» Work required: Reproduce word for word the lines between the one containing "This screenshot has" and the end of the entries below, both inclusive; leave out pictures.

» Study material:
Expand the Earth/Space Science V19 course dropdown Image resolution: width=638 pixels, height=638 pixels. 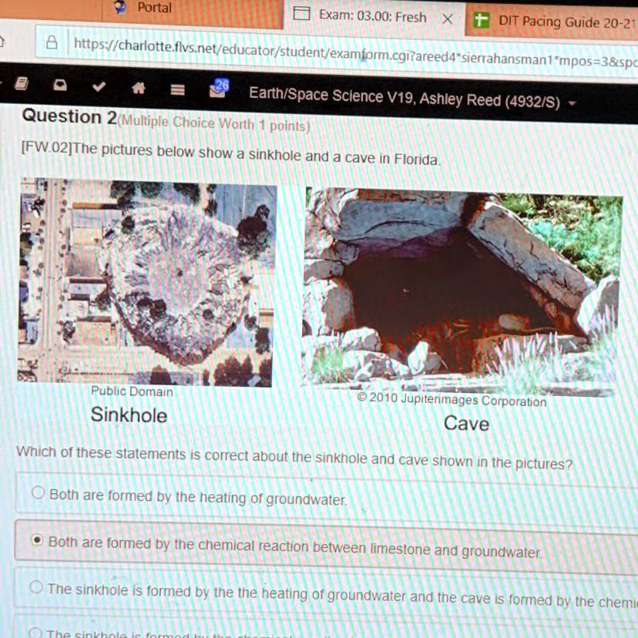(573, 103)
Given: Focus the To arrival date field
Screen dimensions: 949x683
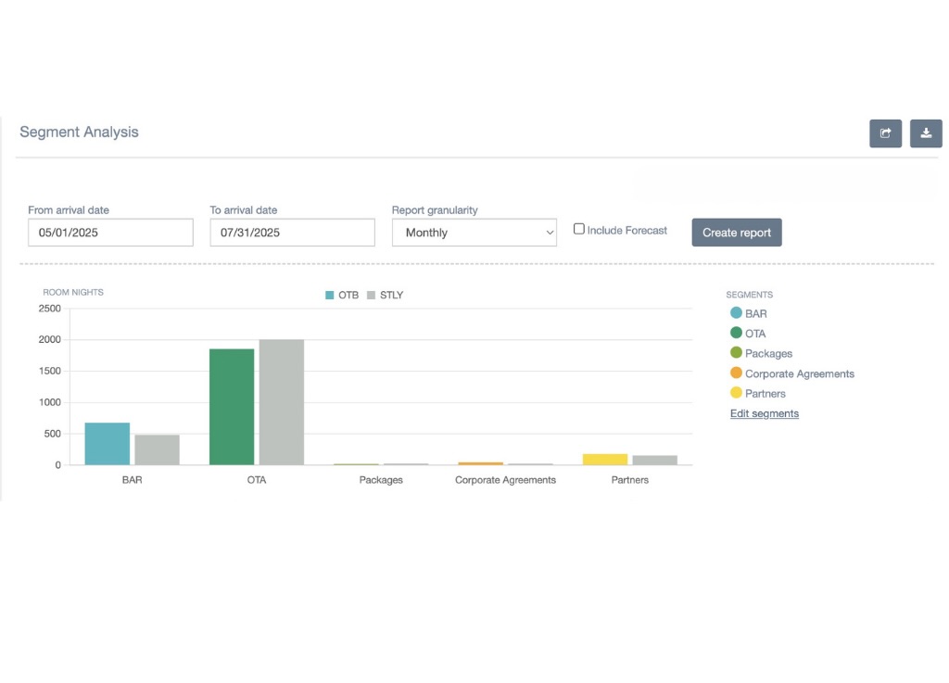Looking at the screenshot, I should 292,233.
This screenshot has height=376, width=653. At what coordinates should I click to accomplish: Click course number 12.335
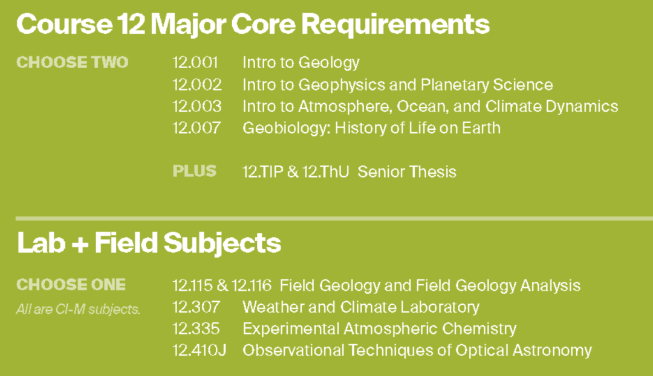click(196, 329)
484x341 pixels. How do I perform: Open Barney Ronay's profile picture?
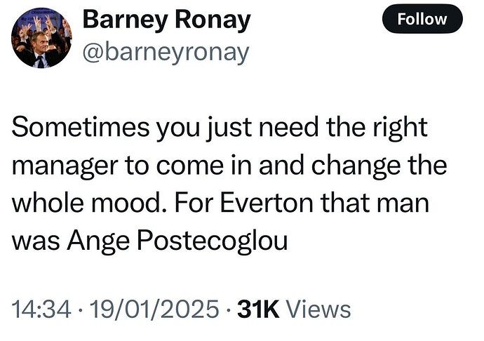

» Your response:
This screenshot has height=376, width=653. At what coordinates should I click to accomplish: Click course number 12.335
click(196, 329)
484x341 pixels. How do I perform: Open Barney Ronay's profile picture?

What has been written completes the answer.